Records shown section start

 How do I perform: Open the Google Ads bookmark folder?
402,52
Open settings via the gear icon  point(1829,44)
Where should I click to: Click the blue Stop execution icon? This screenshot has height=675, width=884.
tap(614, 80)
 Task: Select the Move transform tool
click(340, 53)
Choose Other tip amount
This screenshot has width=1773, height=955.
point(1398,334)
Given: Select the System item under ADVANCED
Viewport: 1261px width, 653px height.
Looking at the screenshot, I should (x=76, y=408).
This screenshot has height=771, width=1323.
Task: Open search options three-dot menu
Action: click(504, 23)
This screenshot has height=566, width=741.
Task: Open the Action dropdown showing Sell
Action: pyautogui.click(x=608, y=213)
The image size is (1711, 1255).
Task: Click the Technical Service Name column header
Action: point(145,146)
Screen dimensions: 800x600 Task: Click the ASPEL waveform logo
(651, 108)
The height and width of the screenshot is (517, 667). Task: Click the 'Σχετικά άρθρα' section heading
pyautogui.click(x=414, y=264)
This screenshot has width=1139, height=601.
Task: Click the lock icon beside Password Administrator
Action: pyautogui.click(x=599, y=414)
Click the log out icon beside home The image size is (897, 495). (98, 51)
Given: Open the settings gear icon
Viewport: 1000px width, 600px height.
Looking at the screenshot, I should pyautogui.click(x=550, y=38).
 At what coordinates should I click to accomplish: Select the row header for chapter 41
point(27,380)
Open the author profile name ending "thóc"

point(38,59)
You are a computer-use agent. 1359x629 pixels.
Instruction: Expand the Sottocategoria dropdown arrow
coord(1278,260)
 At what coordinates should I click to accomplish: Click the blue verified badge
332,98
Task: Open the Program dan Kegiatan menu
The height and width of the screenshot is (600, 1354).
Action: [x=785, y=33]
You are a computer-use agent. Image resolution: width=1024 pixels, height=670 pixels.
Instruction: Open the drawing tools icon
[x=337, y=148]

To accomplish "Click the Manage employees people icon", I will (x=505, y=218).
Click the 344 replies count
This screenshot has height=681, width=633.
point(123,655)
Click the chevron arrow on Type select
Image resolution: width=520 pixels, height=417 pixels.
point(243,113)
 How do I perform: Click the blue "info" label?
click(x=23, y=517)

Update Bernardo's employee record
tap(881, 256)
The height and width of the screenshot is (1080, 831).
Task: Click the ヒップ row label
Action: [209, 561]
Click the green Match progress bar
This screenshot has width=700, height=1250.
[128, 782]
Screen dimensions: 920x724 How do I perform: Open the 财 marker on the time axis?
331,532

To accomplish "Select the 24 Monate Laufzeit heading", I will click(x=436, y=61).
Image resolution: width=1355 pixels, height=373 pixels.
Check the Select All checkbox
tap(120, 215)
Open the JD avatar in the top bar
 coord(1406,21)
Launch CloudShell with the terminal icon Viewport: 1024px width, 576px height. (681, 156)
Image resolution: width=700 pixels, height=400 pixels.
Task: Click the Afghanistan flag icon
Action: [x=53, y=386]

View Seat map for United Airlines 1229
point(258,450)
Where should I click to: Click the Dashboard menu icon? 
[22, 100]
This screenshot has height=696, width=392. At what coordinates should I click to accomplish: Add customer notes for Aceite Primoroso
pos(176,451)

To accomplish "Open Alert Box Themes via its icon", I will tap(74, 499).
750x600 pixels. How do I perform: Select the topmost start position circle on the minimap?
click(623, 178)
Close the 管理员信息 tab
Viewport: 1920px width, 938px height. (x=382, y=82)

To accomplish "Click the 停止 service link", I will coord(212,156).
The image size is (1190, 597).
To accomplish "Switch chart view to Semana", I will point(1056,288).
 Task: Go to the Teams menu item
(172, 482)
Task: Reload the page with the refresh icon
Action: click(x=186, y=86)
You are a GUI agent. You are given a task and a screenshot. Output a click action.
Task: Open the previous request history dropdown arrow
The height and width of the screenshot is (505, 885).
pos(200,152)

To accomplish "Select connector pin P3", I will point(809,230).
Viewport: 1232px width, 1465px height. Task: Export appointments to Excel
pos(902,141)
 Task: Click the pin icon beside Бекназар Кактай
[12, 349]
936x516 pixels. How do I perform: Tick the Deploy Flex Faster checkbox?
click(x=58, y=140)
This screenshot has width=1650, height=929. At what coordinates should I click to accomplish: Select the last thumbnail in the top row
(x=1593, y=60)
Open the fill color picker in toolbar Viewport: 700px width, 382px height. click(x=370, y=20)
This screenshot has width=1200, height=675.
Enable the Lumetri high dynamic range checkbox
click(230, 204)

Records shown section end

Every entry is to be repeated exactly as it stands.

Exercise response
 How do I perform: Open the Google Ads bookmark folder?
402,52
Open settings via the gear icon  point(1829,44)
Where should I click to: Click the blue Stop execution icon? This screenshot has height=675, width=884.
tap(614, 80)
 Task: Select the Move transform tool
click(340, 53)
Choose Other tip amount
This screenshot has width=1773, height=955.
point(1398,334)
Given: Select the System item under ADVANCED
Viewport: 1261px width, 653px height.
Looking at the screenshot, I should (x=76, y=408).
This screenshot has height=771, width=1323.
Task: Open search options three-dot menu
Action: click(504, 23)
This screenshot has height=566, width=741.
Task: Open the Action dropdown showing Sell
Action: pyautogui.click(x=608, y=213)
The image size is (1711, 1255).
Task: Click the Technical Service Name column header
Action: point(145,146)
Screen dimensions: 800x600 Task: Click the ASPEL waveform logo
(651, 108)
The height and width of the screenshot is (517, 667). Task: Click the 'Σχετικά άρθρα' section heading
pyautogui.click(x=414, y=264)
This screenshot has width=1139, height=601.
Task: Click the lock icon beside Password Administrator
Action: pyautogui.click(x=599, y=414)
Click the log out icon beside home The image size is (897, 495). (98, 51)
Given: Open the settings gear icon
Viewport: 1000px width, 600px height.
Looking at the screenshot, I should pyautogui.click(x=550, y=38).
 At what coordinates should I click to accomplish: Select the row header for chapter 41
point(27,380)
Open the author profile name ending "thóc"

point(38,59)
You are a computer-use agent. 1359x629 pixels.
Instruction: Expand the Sottocategoria dropdown arrow
coord(1278,260)
 At what coordinates should I click to accomplish: Click the blue verified badge
332,98
Task: Open the Program dan Kegiatan menu
The height and width of the screenshot is (600, 1354).
Action: [x=785, y=33]
You are a computer-use agent. Image resolution: width=1024 pixels, height=670 pixels.
Instruction: Open the drawing tools icon
[x=337, y=148]

To accomplish "Click the Manage employees people icon", I will (x=505, y=218).
Click the 344 replies count
This screenshot has height=681, width=633.
point(123,655)
Click the chevron arrow on Type select
Image resolution: width=520 pixels, height=417 pixels.
point(243,113)
 How do I perform: Click the blue "info" label?
click(x=23, y=517)

Update Bernardo's employee record
tap(881, 256)
The height and width of the screenshot is (1080, 831).
Task: Click the ヒップ row label
Action: [209, 561]
Click the green Match progress bar
This screenshot has width=700, height=1250.
[128, 782]
Screen dimensions: 920x724 How do I perform: Open the 财 marker on the time axis?
331,532

To accomplish "Select the 24 Monate Laufzeit heading", I will click(x=436, y=61).
Image resolution: width=1355 pixels, height=373 pixels.
Check the Select All checkbox
tap(120, 215)
Open the JD avatar in the top bar
 coord(1406,21)
Launch CloudShell with the terminal icon Viewport: 1024px width, 576px height. (681, 156)
Image resolution: width=700 pixels, height=400 pixels.
Task: Click the Afghanistan flag icon
Action: [x=53, y=386]

View Seat map for United Airlines 1229
point(258,450)
Where should I click to: Click the Dashboard menu icon? 
[22, 100]
This screenshot has height=696, width=392. At what coordinates should I click to accomplish: Add customer notes for Aceite Primoroso
pos(176,451)

To accomplish "Open Alert Box Themes via its icon", I will tap(74, 499).
750x600 pixels. How do I perform: Select the topmost start position circle on the minimap?
click(623, 178)
Close the 管理员信息 tab
Viewport: 1920px width, 938px height. (x=382, y=82)

To accomplish "Click the 停止 service link", I will coord(212,156).
The image size is (1190, 597).
To accomplish "Switch chart view to Semana", I will point(1056,288).
 Task: Go to the Teams menu item
(172, 482)
Task: Reload the page with the refresh icon
Action: click(x=186, y=86)
You are a GUI agent. You are given a task and a screenshot. Output a click action.
Task: Open the previous request history dropdown arrow
The height and width of the screenshot is (505, 885).
pos(200,152)

To accomplish "Select connector pin P3", I will point(809,230).
Viewport: 1232px width, 1465px height. Task: Export appointments to Excel
pos(902,141)
 Task: Click the pin icon beside Бекназар Кактай
[12, 349]
936x516 pixels. How do I perform: Tick the Deploy Flex Faster checkbox?
click(x=58, y=140)
This screenshot has width=1650, height=929. At what coordinates should I click to accomplish: Select the last thumbnail in the top row
(x=1593, y=60)
Open the fill color picker in toolbar Viewport: 700px width, 382px height. click(x=370, y=20)
This screenshot has width=1200, height=675.
Enable the Lumetri high dynamic range checkbox
click(230, 204)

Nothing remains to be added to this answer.